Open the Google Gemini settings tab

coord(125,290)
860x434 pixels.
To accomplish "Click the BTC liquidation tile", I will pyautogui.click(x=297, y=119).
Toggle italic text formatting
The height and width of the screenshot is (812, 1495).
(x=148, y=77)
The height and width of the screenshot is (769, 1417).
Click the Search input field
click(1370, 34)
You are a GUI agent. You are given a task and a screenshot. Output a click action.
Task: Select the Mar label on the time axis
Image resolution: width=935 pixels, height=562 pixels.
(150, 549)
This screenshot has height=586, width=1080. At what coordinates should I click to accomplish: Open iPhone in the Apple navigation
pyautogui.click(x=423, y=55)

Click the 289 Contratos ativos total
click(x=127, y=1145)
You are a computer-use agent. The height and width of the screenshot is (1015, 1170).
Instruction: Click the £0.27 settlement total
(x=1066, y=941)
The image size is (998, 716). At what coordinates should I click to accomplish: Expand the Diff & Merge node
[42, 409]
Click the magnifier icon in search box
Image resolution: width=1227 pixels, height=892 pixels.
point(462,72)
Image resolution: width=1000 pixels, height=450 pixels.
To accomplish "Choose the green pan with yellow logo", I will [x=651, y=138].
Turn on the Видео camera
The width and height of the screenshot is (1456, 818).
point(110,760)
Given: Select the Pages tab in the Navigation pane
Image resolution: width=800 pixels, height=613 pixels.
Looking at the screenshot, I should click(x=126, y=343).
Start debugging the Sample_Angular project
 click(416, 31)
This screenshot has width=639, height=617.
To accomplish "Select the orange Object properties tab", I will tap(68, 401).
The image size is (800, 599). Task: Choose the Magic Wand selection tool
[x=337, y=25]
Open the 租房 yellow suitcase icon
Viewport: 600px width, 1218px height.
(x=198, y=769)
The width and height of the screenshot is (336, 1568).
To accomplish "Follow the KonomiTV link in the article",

★ ★ ★ ★ ★

§ **What to work on**:
Find the string "agent" in the records, then copy each line where it occurs.

§ **Solution for this exercise**:
You are a GUI agent. You are given a task and a screenshot. Output a click action.
You are a computer-use agent. The height and width of the screenshot is (1015, 1170).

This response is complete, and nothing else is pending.